Majorette troupe C-Nettes embraces a sisterhood bond through dance, friendship

The C-Nettes are an all girls majorette/dance team at Iowa State. The team was founded in 2016 and promotes team endurance, body positivity, and sisterhood.

Julia Meehan

While growing up, Alexis Adams was surrounded by the mixture of hip-hop and majorette dance styles. So it was only natural that Adams love for dance originated in elementary school and flourished well into high school and college.

“One of my biggest [dance] inspirations would be my cousin,” said Adams, founder and membership chair of C-Nettes. “She started a majorette dance team while I was in high school. Being a part of a majorette dance team came with opportunities and advantages to make connections that created longtime friendships with young women.”

Because of this, Adams was ambitious to follow in her cousin’s footsteps with her organization, C-Nettes. C-Nettes was officially formed by Adams in September 2016. Today, Adams can reach out to past connections for guidance on how to make Iowa State better as a whole through C-Nettes and to provide the same opportunity she had by impacting the lives of other young women’s lives who have the passion for majorette dance.

“I was searching around for a club at Iowa State that would interest me,” Adams said. “I never found my niche, so I decided to create my own group, the C-Nettes. I wanted this organization to shine a positive light on confidence and solidarity for women with cultural backgrounds.”

As for now, the C-Nettes consists of five girls. The group is hoping to expand the team to seven more girls after auditions and tryouts.

C-Nettes Pre-Audition Clinic will be held at 7:30 p.m. Wednesday and Friday in Forker Building Room 198. C-Nettes is allowing all women students to come out and participate. After the clinic, candidates who stand out to the group will get an invitation to perform at auditions. The organization is welcoming for all types of women with different backgrounds to try something fresh, even if they do not have experience or prior knowledge in dance. Their mission is to be inclusive for all women to join.
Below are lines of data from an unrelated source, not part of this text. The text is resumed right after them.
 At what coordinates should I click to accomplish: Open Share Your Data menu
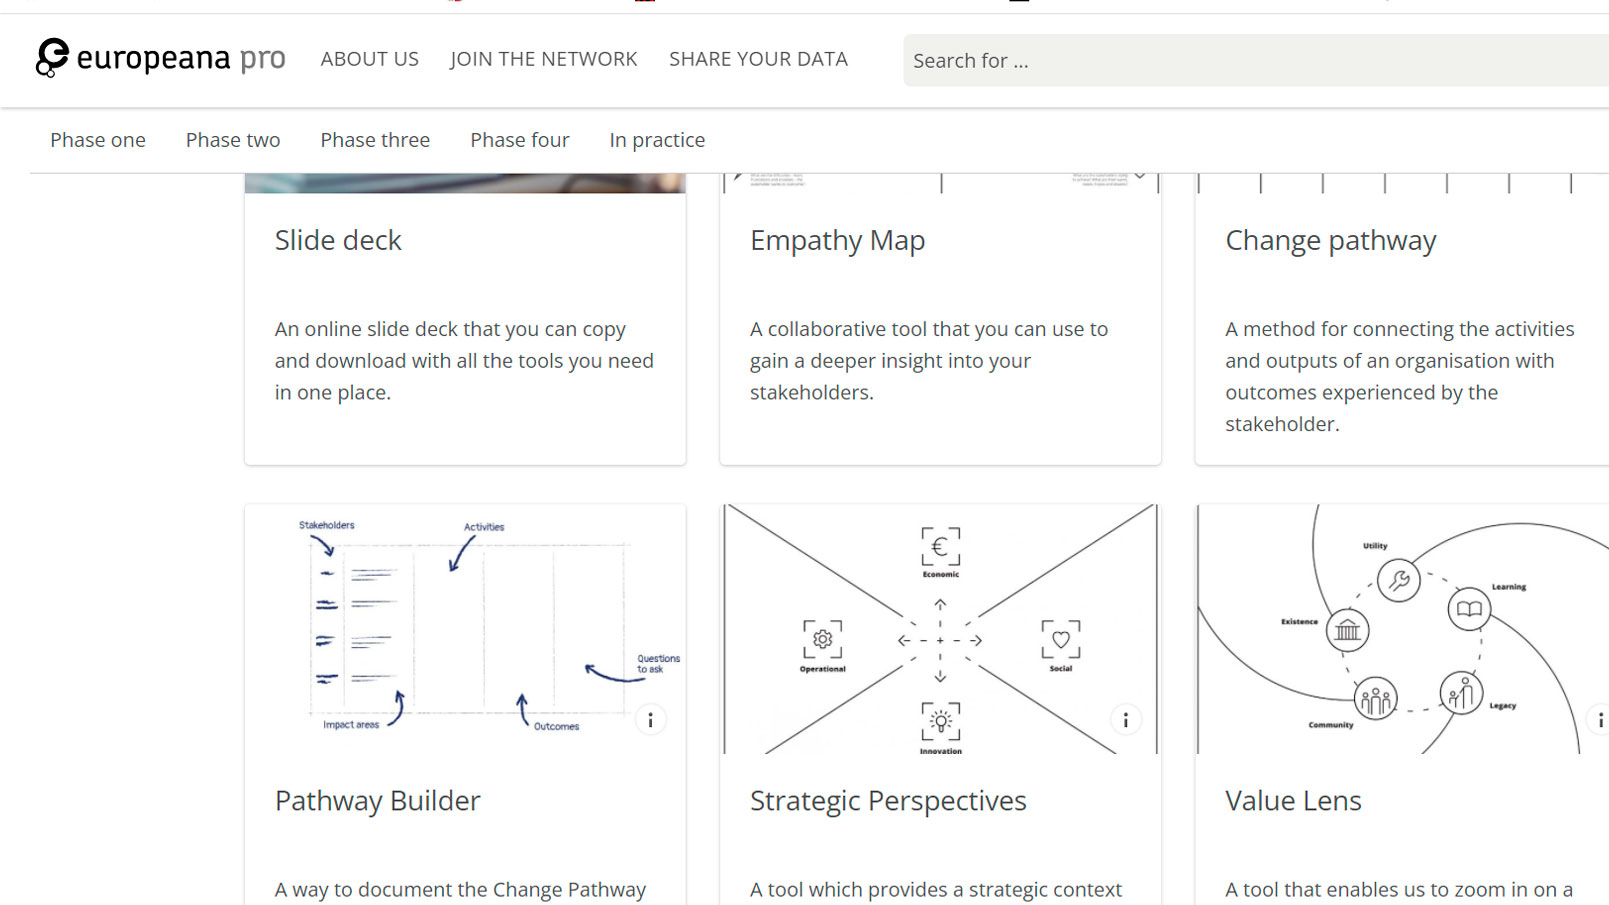758,59
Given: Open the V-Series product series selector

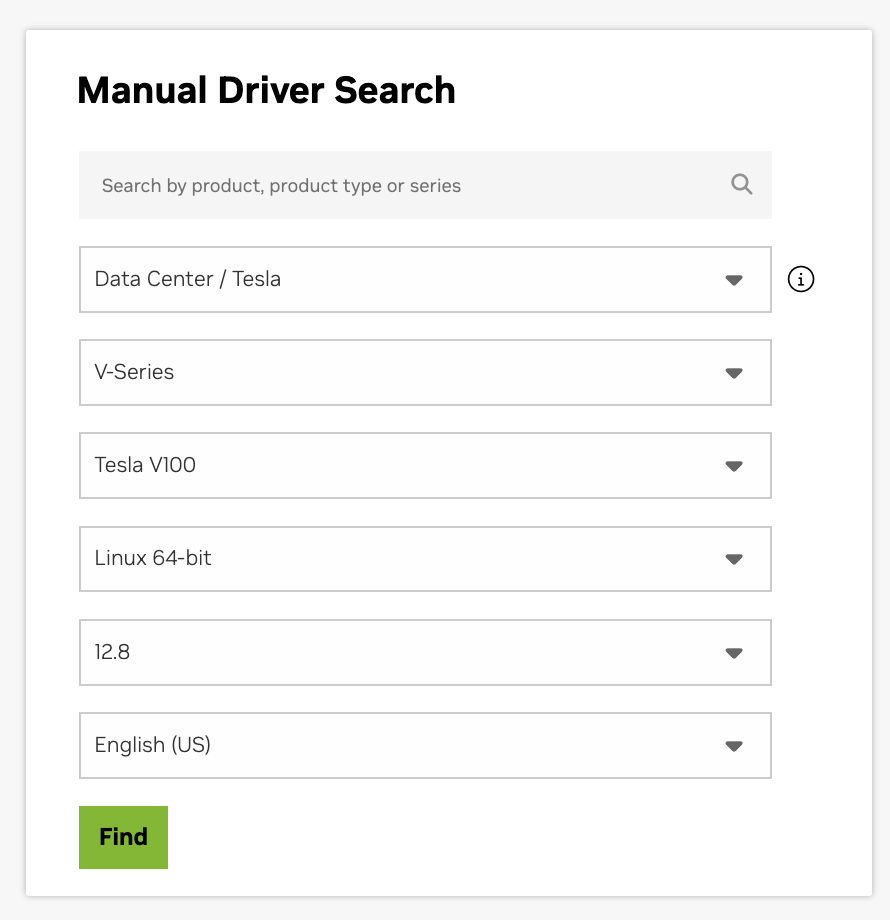Looking at the screenshot, I should point(400,373).
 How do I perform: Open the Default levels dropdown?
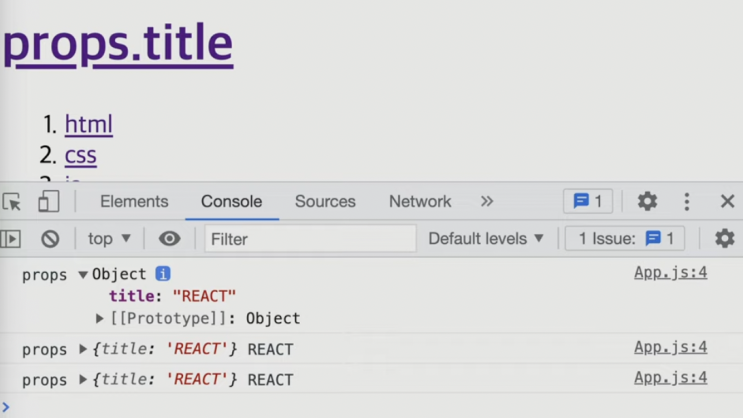click(x=486, y=239)
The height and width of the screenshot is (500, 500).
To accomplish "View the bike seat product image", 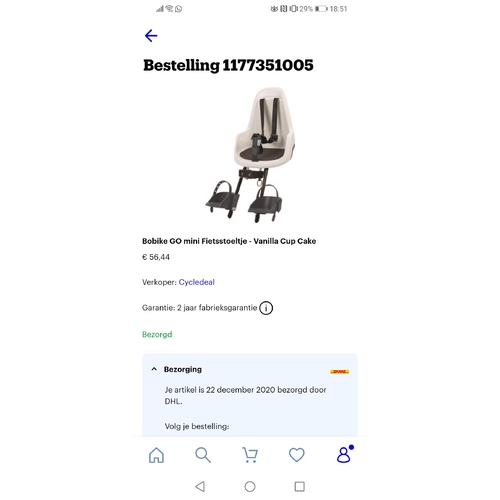I will point(250,155).
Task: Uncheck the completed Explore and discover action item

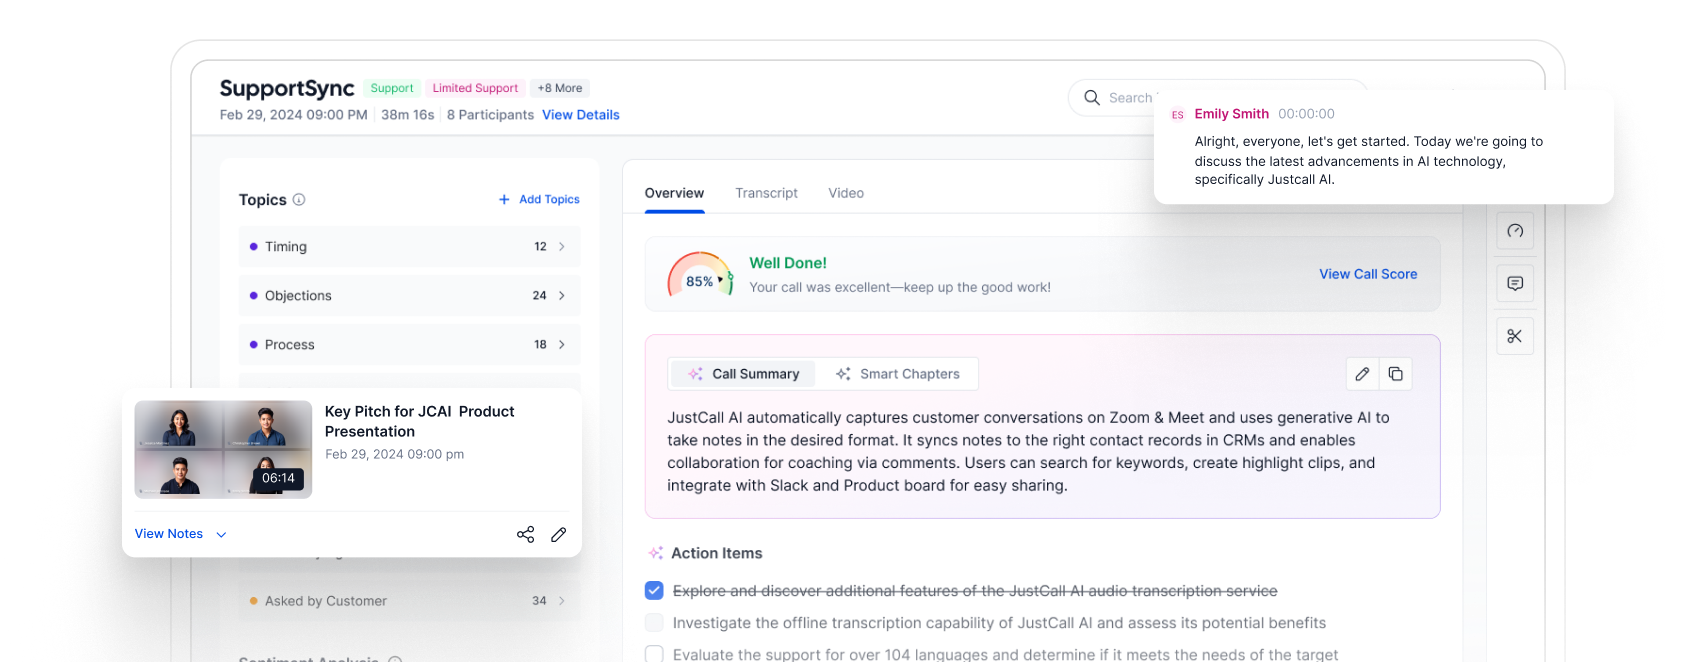Action: tap(654, 591)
“C-Nettes encompasses diversity and confidence for all girls to perform majorette styles, such as jazz, lyrical, hip-hop and more,” Adams said. “We acknowledge girls with a positive attitude and willingness to learn.”

C-Nettes is not exclusive to Iowa State students only. The organization welcomes students from DMACC, Drake or anywhere near the area. No matter a women’s size, ethnicity or cultural background, C-Nettes hopes to amplify the spirit to be confident and comfortable in one’s own skin.

“C-Nettes is important to exist on campus at Iowa State,” Adams said. “On an Iowa State campus, you do not see a group like us here. It is a culture-based group for all sisters to experience ethnicity and diversity with a support system for all of them to fall back on.”

C-Nettes affects each and every member of the majorette dance team differently. It hits especially home for new comer Macailah Hollin, a freshman in kinesiology and health.

“For being so far away from family it was difficult to adapt to this new world,” Hollin said. “C-Nettes allowed me to comfortably establish new friendships within practice and outside of practice.”

C-Nettes has made appearances at the homecoming parade, International Night, winter formals for Black Student Alliance and have combined with other clubs, such as DubH. With their costumes, C-Nettes glimmer and gleam from every angle. Each girl makes a mark with their poise in radiance, vibrant attire. 

This semester, C-Nettes are planning to launch a YouTube channel about “girl talk.” The channel will entail members of the group giving out advice to young women and demonstrating their styles of dance to viewers.

This summer, the group is heading south for a conference to team up with historically black colleges and universities, such as Jackson State and Georgia State. This conference will help the majorette group to learn how to march, different dance techniques and various stage presences. On top of this, the organization hopes to add to the amount of performances each year including basketball games and football games.

“When we are denied the chances to be on the football field or the basketball court, we fight to find alternative routes,” Adams said. “We go out to the stands with our uniforms on and dance when they are playing the music and try with all our power to get on the big screen.”